Bonsai are ordinary tree species that require regular pruning to keep their diminutive shape. Without pruning, branches extend and the tree begins to lose its shape. Given enough uninterrupted growth, these branches can eventually thicken out of scale with the trunk and become coarse. Eventually, if left unpruned for long enough, a bonsai will simply revert to resembling an ordinary tree or shrub and the process of bonsai will need to be started again.

To combat this reversion and to keep its shape, a bonsai must be pinched and/or pruned on a regular basis. This is commonly referred to as ‘maintenance pruning’. The period between carrying out maintenance pruning on a bonsai very much depends on the species used, the time of year and the vigour of an individual tree. Identifying whether a tree needs to be pruned though is simple, and will be discussed in the following series of articles.

These articles are written as a guide to the maintenance pruning of ‘finished’ or styled trees; there are however, occasions where uninhibited growth is allowed. This is often required as ‘sacrificial growth’ to thicken up trunks or simply in order to form a new branch or branch structure.

Apical growth

One of the key elements to understanding the pruning of bonsai is ‘Apical dominance’. Almost all trees and shrubs, and therefore bonsai, are apically dominant. Essentially, this means that growth is stronger near the top and outer edges of the tree. Apical dominance is a mechanism that trees have evolved to use to encourage extension of height and width, in order that the tree not be shaded out by neighbouring plants. It also enables a wider distribution of seed in Autumn so that their seedling offspring are not in direct competition with the parent tree for light and water.

A result of apical dominance is that foliage nearest the trunk is eventually shaded out and dies back. This inner growth is lost at the expense of the ever-extending apical growth. Normally when growing in the wild, a tree will waste little energy forming new growth on its inner branches; it will concentrate all of its resources on the tips of the branches in its continual path onwards and upwards.

Unfortunately for bonsai enthusiasts, unless something is done to halt the apical tendency of their trees; the inner and lower branches become bare, with pads of foliage concentrated at the tips. Lower branches will lose vigour and eventually die at the expense of the more vigorous upper-branches. As importantly, a well developed bonsai will exhibit branches that are thickest at the base of the tree, with the branches becoming thinner and more refined as the eye travels up the trunk to the apex. If apical dominance is not countered, the upper branches quickly thicken up as a direct result of their vigour and become out of scale with the weaker lower branches.

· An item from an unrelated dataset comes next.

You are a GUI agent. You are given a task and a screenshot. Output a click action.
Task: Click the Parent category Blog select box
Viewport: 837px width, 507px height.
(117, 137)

 pruning bonsaipruning bonsaipruning bonsai

Using these basic outlines of a bonsai, it is possible to see both the effects of apical growth, also the way that pruning should be carried out to counter it. Bonsai cannot be simply be pruned to the same degree on each and every branch. In the first diagram of an unpruned tree, it is possible to see that the predominant growth is around the apically-dominant areas, around the crown and outer branches. To not only re-shape to a mature form but to also counter the apical dominance, the tree is pruned harder nearer the top and sides than it is lower down the trunk. As can be seen in the second diagram, this results in pruning the tree into a roughly triangular shape.

Pruning this way means that the otherwise weaker inner and lower growth, is left with more foliage and more vigour than the now weakened apical areas. This results in a far better distribution of energy throughout the tree as well as improved form. The effects of this pruning will not last that long though; within a relatively short period of time the upper and outer areas will recover their dominance and this again will need countering.

The timing and manner of pruning a bonsai is discussed in the following parts of this article.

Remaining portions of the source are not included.